Camso is a Canadian brand which Michelin acquired in 2018 for $1.45 billion, and makes tyres for tractors, harvesters and bulldozers with a $1.2 billion turnover. Read More.
The Off-Highway Tyre (OHT) business is higher margin compared to the general tyre segment. In this specialty segment, Ceat had launched more than 46 SKUs during Q2FY25, underscoring its focus in this high margin category. Harsh Goenka, Chairman of Ceat called the deal 'game-changing', one that will strengthen the company in the global Off-Highway Tyre market.
Ther tyre segment has been growing at a compounded annual growth rate (CAGR) of 2%, while the track segment has a CAGR of 6-7%.
"A large part of this business is into tracks, or conveyor belts used in construction of agri equipment segment. In addition to customers and hitech business, we get great quality technology, where the number of players in the world are very few. We are excited about growing the tracks business globally," Goenka added.
"The track segment is growing faster and (also) has a larger premium play with the customers yet to figure out the right applications of tracks in construction and mining, which means there is a lot of scope for higher penetration in the track segment. So, between the two, tyres and tracks, the latter is more attractive, where CEAT will focus on growth," CEAT MD and CEO Arnab Banerjee told PTI.
Goenka said under President-elect Trump, the Sri Lankan assets could be a good opportunity for India to tap into the US market, if there is a move to veer away from Chinese exports.
With new 20% of the new two-wheelers being launched being electric, Ceat has also positioned itself strongly with a 30% share of business there, which it expects could go up further with few new approvals.
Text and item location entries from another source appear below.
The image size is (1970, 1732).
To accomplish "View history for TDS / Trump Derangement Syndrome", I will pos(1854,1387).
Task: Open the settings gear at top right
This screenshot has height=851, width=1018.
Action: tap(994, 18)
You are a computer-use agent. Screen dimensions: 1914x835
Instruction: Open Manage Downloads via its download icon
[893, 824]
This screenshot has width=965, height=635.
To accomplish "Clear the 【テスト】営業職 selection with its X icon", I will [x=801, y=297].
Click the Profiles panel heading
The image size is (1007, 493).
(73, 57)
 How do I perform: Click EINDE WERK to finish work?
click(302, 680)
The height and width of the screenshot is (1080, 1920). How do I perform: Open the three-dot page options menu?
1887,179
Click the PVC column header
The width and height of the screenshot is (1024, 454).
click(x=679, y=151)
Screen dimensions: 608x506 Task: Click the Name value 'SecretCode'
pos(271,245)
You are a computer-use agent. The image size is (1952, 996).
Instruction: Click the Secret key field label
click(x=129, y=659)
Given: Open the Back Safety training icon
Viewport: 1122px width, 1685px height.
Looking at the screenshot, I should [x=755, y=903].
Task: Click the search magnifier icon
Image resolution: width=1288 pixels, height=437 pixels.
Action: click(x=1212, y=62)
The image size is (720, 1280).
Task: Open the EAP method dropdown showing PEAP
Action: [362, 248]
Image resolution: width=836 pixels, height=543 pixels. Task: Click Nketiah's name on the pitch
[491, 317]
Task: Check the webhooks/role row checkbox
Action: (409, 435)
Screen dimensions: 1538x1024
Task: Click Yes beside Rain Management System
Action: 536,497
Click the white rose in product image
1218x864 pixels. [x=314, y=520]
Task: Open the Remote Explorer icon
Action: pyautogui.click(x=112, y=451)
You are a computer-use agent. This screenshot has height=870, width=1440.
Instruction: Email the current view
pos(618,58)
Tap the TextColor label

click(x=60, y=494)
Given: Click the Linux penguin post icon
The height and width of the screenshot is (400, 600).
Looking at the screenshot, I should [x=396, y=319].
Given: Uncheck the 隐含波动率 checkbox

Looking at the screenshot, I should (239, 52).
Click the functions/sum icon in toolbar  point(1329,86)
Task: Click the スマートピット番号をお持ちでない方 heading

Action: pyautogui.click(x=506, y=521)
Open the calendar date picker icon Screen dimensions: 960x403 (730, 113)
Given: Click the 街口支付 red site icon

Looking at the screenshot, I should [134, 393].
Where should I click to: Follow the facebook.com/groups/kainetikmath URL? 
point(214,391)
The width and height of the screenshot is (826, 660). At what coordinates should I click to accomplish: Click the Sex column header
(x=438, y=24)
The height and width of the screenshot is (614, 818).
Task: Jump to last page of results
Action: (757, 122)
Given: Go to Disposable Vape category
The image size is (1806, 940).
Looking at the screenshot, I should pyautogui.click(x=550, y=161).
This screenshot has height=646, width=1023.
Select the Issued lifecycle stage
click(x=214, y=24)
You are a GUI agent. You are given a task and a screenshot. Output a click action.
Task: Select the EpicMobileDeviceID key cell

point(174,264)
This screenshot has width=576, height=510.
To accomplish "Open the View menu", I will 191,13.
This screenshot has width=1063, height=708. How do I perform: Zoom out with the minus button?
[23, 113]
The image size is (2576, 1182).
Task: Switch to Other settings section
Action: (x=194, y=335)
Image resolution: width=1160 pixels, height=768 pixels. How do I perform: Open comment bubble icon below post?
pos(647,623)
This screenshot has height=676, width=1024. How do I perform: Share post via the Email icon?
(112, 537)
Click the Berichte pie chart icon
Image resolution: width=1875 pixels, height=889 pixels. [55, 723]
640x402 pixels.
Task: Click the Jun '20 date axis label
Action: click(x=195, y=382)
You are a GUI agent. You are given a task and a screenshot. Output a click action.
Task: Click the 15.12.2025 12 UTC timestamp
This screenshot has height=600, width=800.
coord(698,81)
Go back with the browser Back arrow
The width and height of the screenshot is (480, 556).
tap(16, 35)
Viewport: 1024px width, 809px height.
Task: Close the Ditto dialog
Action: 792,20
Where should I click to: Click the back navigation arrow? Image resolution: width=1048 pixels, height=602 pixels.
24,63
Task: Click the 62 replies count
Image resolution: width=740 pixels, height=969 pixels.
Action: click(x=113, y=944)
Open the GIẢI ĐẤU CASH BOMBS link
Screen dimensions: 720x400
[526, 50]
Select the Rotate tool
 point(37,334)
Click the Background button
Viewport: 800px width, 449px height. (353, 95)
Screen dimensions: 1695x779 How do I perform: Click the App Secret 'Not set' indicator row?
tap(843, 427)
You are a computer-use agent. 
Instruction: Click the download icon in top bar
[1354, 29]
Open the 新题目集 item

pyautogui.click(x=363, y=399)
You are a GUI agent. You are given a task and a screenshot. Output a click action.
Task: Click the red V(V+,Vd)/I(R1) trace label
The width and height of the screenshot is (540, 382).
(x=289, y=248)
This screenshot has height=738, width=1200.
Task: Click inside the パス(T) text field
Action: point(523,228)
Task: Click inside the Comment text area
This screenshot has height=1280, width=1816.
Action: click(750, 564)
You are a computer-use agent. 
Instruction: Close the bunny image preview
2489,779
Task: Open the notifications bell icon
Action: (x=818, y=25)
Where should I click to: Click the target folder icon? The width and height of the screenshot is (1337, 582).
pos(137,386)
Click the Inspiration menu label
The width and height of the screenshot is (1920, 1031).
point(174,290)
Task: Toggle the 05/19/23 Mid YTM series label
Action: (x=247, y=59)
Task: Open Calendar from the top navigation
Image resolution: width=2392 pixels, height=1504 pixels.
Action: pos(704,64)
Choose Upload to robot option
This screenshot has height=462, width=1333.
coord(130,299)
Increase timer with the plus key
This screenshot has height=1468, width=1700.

Ceat said its OEM business has been slower in the second quarter, while tractors and two-wheelers have seen better growth rate, but margins may remain under pressure during the third quarter. "Q3FY25 will see some pressure on the margins. Rubber prices went up from Rs 150 / kg to Rs 250 kind of levels two months ago. This has cooled down and we did take a price hike in October. So, we believe by Q4FY25 margins should get better," said Anant Goenka. For FY25, the company said it may see slightly lower margins compared to a year ago.